インドの現在について少しメモ

http://it.nikkei.co.jp/business/news/index.aspx?n=MMITzp000001102009
を読みました。

 インドについて情報発信が増えることは歓迎されるべきだと思いますし、体験談も参考になります。他方、注意して裏付けを取るべきと思われる表現が沢山あり、意図と離れて新たな誤解を招く懸念も感じました。ここでは、少しだけ関連情報をメモしておきます。

 最初に、些細な点ですが、南インドの主食が米なのはそのとおりですが、日本にインド料理店があるように、南インドの都市にも北インド料理店はありますから、食べに行く余裕があればナーンも食べることは可能です。

 言語についても、南インドはドラヴィダ語圏でヒンディー語話者は少ないですが、特にヒンディー語への反発が強いタミルナードゥ州だけ紹介することは誤解のもとになりえます。インドの多言語状況については以下に簡単に整理されています(アーンドラ・プラデーシュ州とカルナータカ州には、ヒンディー/ウルドゥー語の話者が結構な規模で存在します)。

http://www.aa.tufs.ac.jp/~tagengo/india.html
http://www.aa.tufs.ac.jp/~tagengo/india-census.html

 ソニア・ガーンディーの宗教については、BBCによれば、2004年時点でカトリックと読み取れる書き方をしています。
http://news.bbc.co.uk/2/hi/south_asia/3546851.stm

 複数の「夫人」がいるタミルナードゥ州首相の複数の「夫人」についても、以下の報道を見る限りでは、ムスリムになったということは確かめられません。

ミルナードゥ州では本宅とは別に妾宅を構えることが、一般に認められ、尊敬される社会的事象だ。
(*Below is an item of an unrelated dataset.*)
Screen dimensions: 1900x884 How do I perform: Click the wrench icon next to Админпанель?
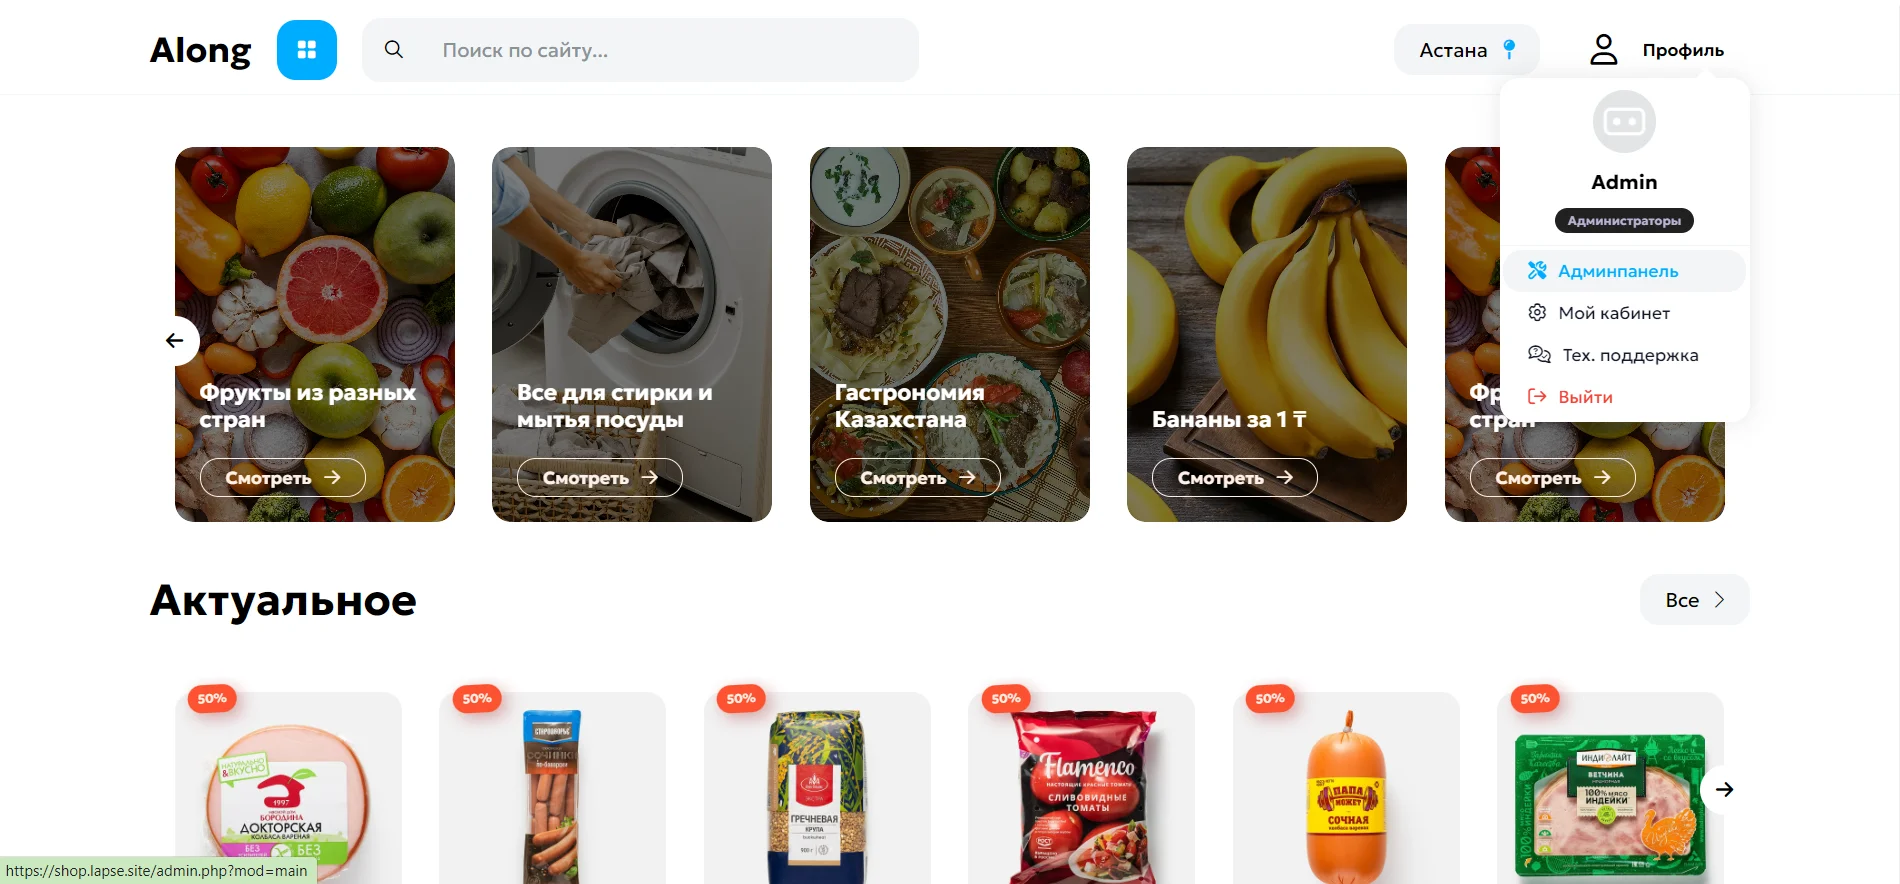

出所:1996年10月30日の『アウトルック』(実例として州首相に言及、ムスリム的名前ではありません)http://www.outlookindia.com/article.aspx?202433

http://timesofindia.indiatimes.com/Life/All-in-the-family/articleshow/4168540.cms

 経済についてもパールシー(ゾロアスター教徒)やジャイナ教徒が人口比に比べて存在感が大きいことは確かですが、ヒンドゥー教徒が「目立たない」も誤解のもとになりえます(ビールラーはターターと並んで言及されることの沢山ある財閥です)。

 「イスラムの経済力」も、インド全体では、ムスリムは社会経済的に下層の側です。

近藤則夫「インドにおけるムスリムと他のコミュニティの社会的格差について―近年の研究動向と政策」平島成望・小田尚也編 『包括的成長へのアプローチ―インドの挑戦』アジア経済研究所
http://www.ide.go.jp/Japanese/Publish/Download/Report/pdf/2008_0106_ch6.pdf

 宗派対立については、外国人にとって日常生活で感じられないことは普通でしょうが、昨年のオリッサ州のキリスト教徒襲撃のように、ヒンドゥームスリム間以外でも宗派対立はありますし、社会的な大きな課題として残されています。暴力の問題は宗教に限定されない大きな問題でもあります。

http://www.thehindu.com/2009/07/24/stories/2009072452450300.htm

 インドは世俗主義を国是としていますが、前回の記事で少し言及したように、ヒンドゥー教右派の影響力は無視できません。

近藤則夫「インドにおける現代のヒンドゥーナショナリズムと民主主義―研究レビュー」近藤則夫編『インド民主主義体制のゆくえ―多党化と経済成長の時代における安定性と限界』アジア経済研究所
http://www.ide.go.jp/Japanese/Publish/Download/Report/pdf/2007_01_06_06.pdf

 最後に、元の記事に対応して宗教について沢山言及しましたが、ある問題について宗教が持つ意味の大きさについては、個別に慎重に検討されなければならないと思います。


(追記)チェンナイの旧名マドラスの語源については、以下の19世紀の辞典の項目に「英国の靴メーカー」という説はありません。

http://dsal.uchicago.edu/cgi-bin/philologic/getobject.pl?c.1:1:447.hobson

(追記)『アウトルック』の引用を追記しました。